# Shop vac



## kabyt (Dec 8, 2013)

Just setting up a shop for the first time. 

Can you just hook up a shop vac to the dust ports on router table and table saw??


----------



## tvman44 (Dec 8, 2011)

A good & quick way to start out. :thumbsup:


----------



## Dave Paine (May 30, 2012)

Better than nothing, but depending on the shop vac and hose size, may not be much better.

Router table and table saw dust collection works best with high air flow.

If you have a shop vac with 1 1/2in hose, it will not have a lot of air flow.

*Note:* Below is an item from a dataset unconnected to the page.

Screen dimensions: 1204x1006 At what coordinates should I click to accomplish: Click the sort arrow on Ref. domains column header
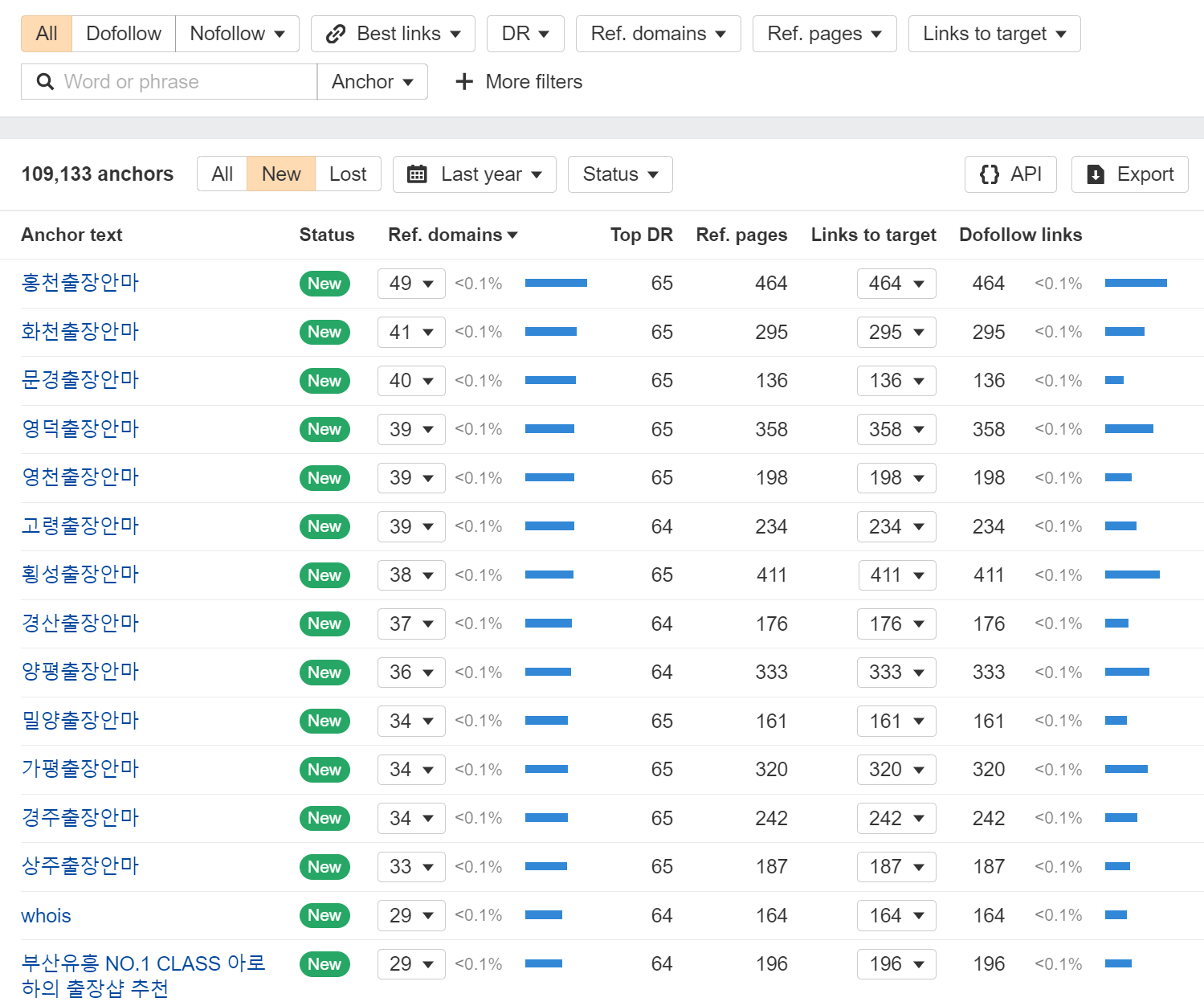pyautogui.click(x=513, y=235)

Too much pressure drop in the hose.

A shop vac with a 2 1/4in hose will work better.


----------



## Gene Howe (Feb 28, 2009)

My router table uses the 2 1/4 shop vac hose and does an acceptable job.
A regular DC 4" hose works a lot better on the TS and planer.


----------



## rrich (Jun 24, 2009)

Only when you empty the shop vac on a regular basis. DAMHIKT


----------



## ttocsmi (Jun 18, 2013)

We've been using a Craftsman 5.5 hp shop vac for the last couple years & it's worked pretty good. I bought plastic 4"/2.5" adapters from the local woodworking shop to connect to the machines.

The downside is that it's louder than a dedicated DC. Although, you can't vacuum your car or clean up messes in the basement with a DC either.

Get a good strong shop vac now. Get the DC later when you have the $ and if your hobby continues.


----------